Each manuscript item – or “text” – is assigned a number and a title, and its location within the manuscript is stated. The single msItems “point” by means of identifiers to transcriptions of text, which are stored within the text element.

These transcriptions of text are “selective” and concern structural features like:

    * Title pages;
    * Headings (of  parts, section, chapters, entries etc.);
    * Lists and tables (as in the example shown).

 The idea is that the encoding of structural features of text may serve as a means for the catalogue user of finding the way through the volume. The encoded text will also be electronically searchable. The encoded text features can be described as representations of text, they constitute structural metadata.

Text versus document

The TEI encoding scheme was originally developed for the encoding of literary texts. Not surprisingly, the basic structure of the TEI encoding reflects a theory of texts rather than a theory of documents: the stress is on intellectual aspects of text.

The overruling hierarchy in a TEI conformant XML file is that of textual “content objects” that nest inside each other: Books → parts → chapters → sections, for example, or poems → stanzas → verses form such (hierarchical) structures. The physical structure of the document (the “carrier” of the text) on the other hand, is treated as secondary in the TEI encoding scheme. (Pagination, for example, forms a flattened hierarchy, expressed by empty elements.) For my purposes this is not altogether satisfying, as my primary goal is to describe the physical document and the arrangement of the text within the physical document. (For example, a manuscript page may contain several text fragments that form part of different text structures in the TEI sense and sort under different manuscript items.)


I have tried here to introduce to you the method for item-level/or volume by volume cataloguing that I am trying to apply to the Swedenborg manuscripts.

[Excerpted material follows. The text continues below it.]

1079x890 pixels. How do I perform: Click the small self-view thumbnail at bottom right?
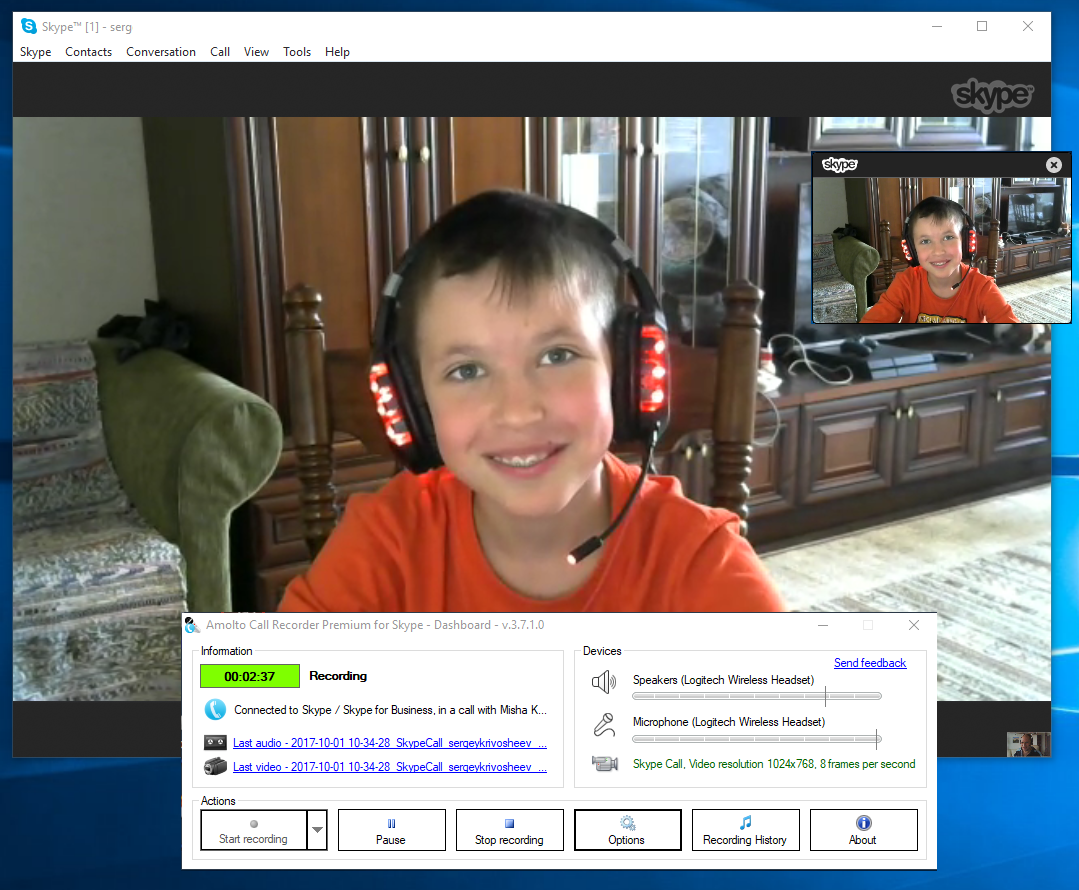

In making use of the TEI encoding scheme, I have met with certain difficulties, for example in the two respects demonstrated in this paper:

    * firstly, in that the TEI manuscript description module was not originally worked out for describing modern manuscripts, but for the cataloguing of medieval manuscripts; this seems to call for certain adaptions when the model is applied to modern manuscript material;
    * and secondly, in that the overruling hierarchy in the TEI text module is founded on a theory of the hierarchical structure of textual content objects – the physical orientation of  text in the encoded source is less prominent in the encoding.

My main impression, however, is that the TEI encoding scheme is a forcible instrument with many possibilities. The modular structure of the encoding scheme and the large number of elements available, the openness for modified solutions within specific projects are some of its strengths. A core of standardized features opens for migration of data between systems. Furthermore, the broad-based international profile of the TEI community seems to guarantee a certain continuity, as far as continuity can be attained in a rapidly changing world.

Whether it is future proof or not is something that remains to be seen.